THERAPY DOG TRAINING
Therapy Dog Training
Therapy dogs help by giving others a sense of comfort and offering them affection. Therapy dogs are often invited to visit organizations that are not pet-friendly, such as hospitals and schools, but they do not have any universal legal protections or rights of public access. Therapy Dog Evaluations determines if your puppy or dog will be a good candidate.
DEMONSTRATING CONFIDENCE AND CONTROL
THE DOG MUST COMPLETE ALL 10 STEPS OF THE TEST TO PASS.
TEST 1 ENTRY TABLE (Simulated as a Hospital Reception Desk)
The dog and handler team approaches the sign-in desk to be checked in (simulating a visit).
TEST 2: GETTING AROUND PEOPLE
As the dog and handler team walks toward the patients’ rooms, there will be various people standing around. Some of the people will try visiting with the dog. The dog and handler team must demonstrate that the dog can withstand the approach and touching by several people from all sides at the same time and is willing to visit and walk around a group of people.
TEST 3: SIT/STAY
The evaluator will ask the handler to heel their dog (either on the left or right) into a sit/stay position. The handlers will give the sit command to the dogs. The evaluator will tell the handlers to leave theirdogs. The handlers will step out to the end of their 6 ft. leash, turn around and face the dog and wait for the evaluator’s command to return to their dog. (The evaluator will give the return command immediately).
TEST 4: DOWN/STAY
Same as test number 4, except dog will now be in a down/stay.
TEST 5: RECALL ON A 20 FT. LEASH
Handler will be seated in a sitting area. The handler will tell the dog to stay either by voice and or by hand signal. The handler now will turn away from the dog and walk in a straight line to the end of the 20 ft. lead. The handler will turn and face the dog. The evaluator immediately will tell the handler to call the dog. The handler will call the dog, either by voice, hand signal or both.
TEST 6: VISITING WITH A PATIENT
The dog should show willingness to visit a person and demonstrate that it can be made readily accessible for petting (i.e. small dogs will be placed on a person’s lap or held; medium dogs will sit on a chair or stand close to the patient to be easily reached, and larger dogs will be standing).
TEST 7: TESTING OF REACTIONS TO UNUSUAL SITUATIONS
The dog and handler team will be walking in a straight line. The dog can be on either side, or slightly behind the handler; the leash must not tight.
The following distractions will be added to the heel on a loose leash.
a. The team will be passing a person on crutches or in a wheel chair or being supported by a Helper.
b. Someone running by calling “excuse me, excuse me” waving hands (this person is running up from behind the dog.
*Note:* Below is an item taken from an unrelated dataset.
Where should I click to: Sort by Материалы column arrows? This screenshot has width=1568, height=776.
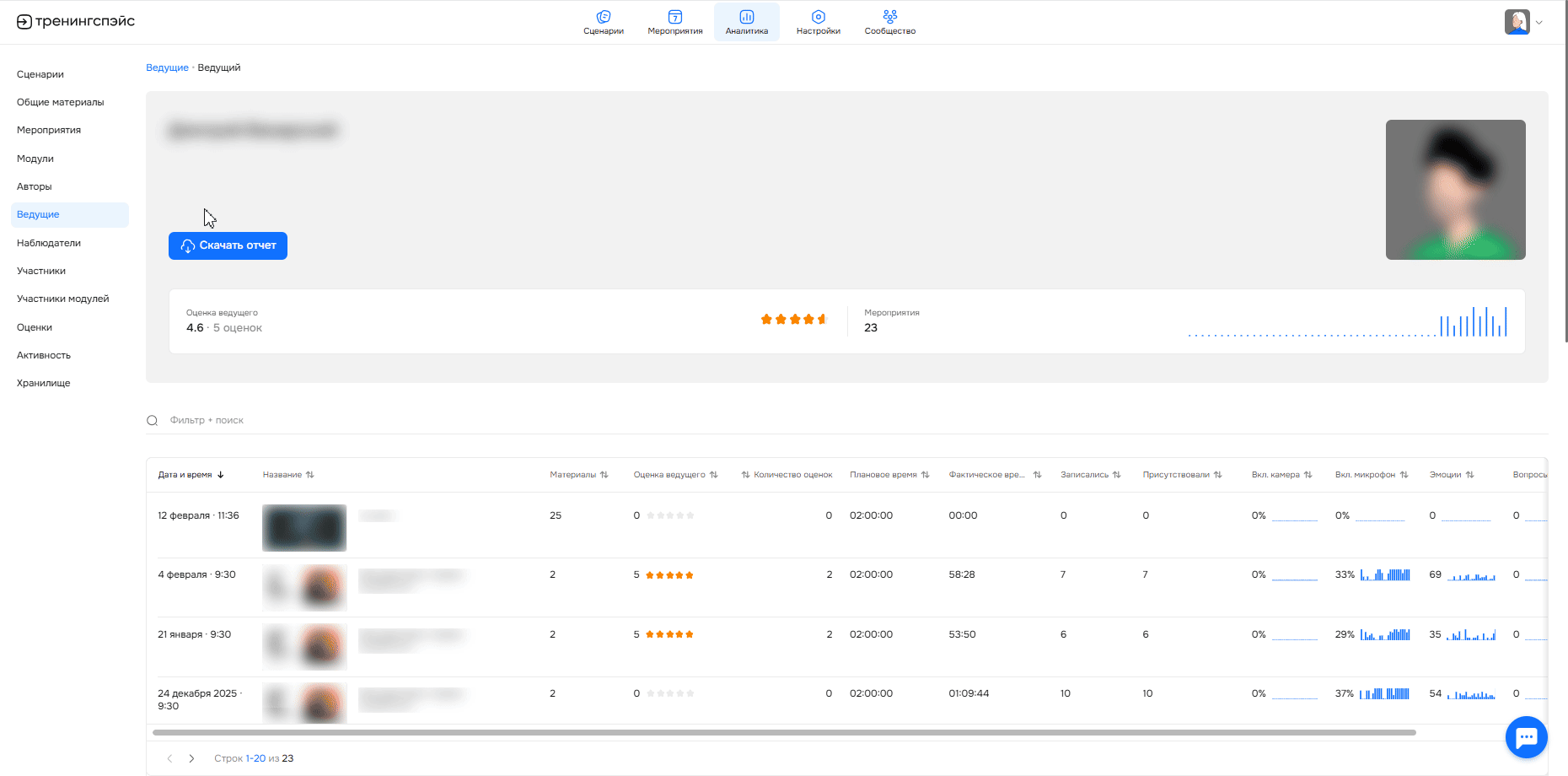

c. Another person will be walking by and drop something making a loud startling noise or there will be a vacuum cleaner running (realistic in a facility).
TEST 8: LEAVE-IT
The dog and handler team meets a person in a wheelchair. The dog should approach the person and visit. The person in the wheelchair, after briefly interacting with the dog, will offer the dog a treat by holding the treat steady in the hand while enticing the dog. The handler must instruct the dog to leave it. It is up to the handler as to what kind of verbal command they use to keep the dog from licking or taking the food. The handler should explain to the patient why the dog cannot eat a treat while visiting (i.e. dog has food allergies).
TEST 9: LEAVE-IT; PART TWO
The dog handler will be walking in a straight line with the dog at heel. There will be a piece of food in the path of the dog. The dog is not allowed to lick or eat the food.
TEST 10: REACTION TO CHILDREN
The children will be running and yelling, playing ball, drop- ping objects, and doing what children usually do while playing.
a. The handler will walk with the dog past playing children (distance from the children must be at least 20 feet).
b. The dog must not jump, scratch, or run into the children when the handler and dog approach.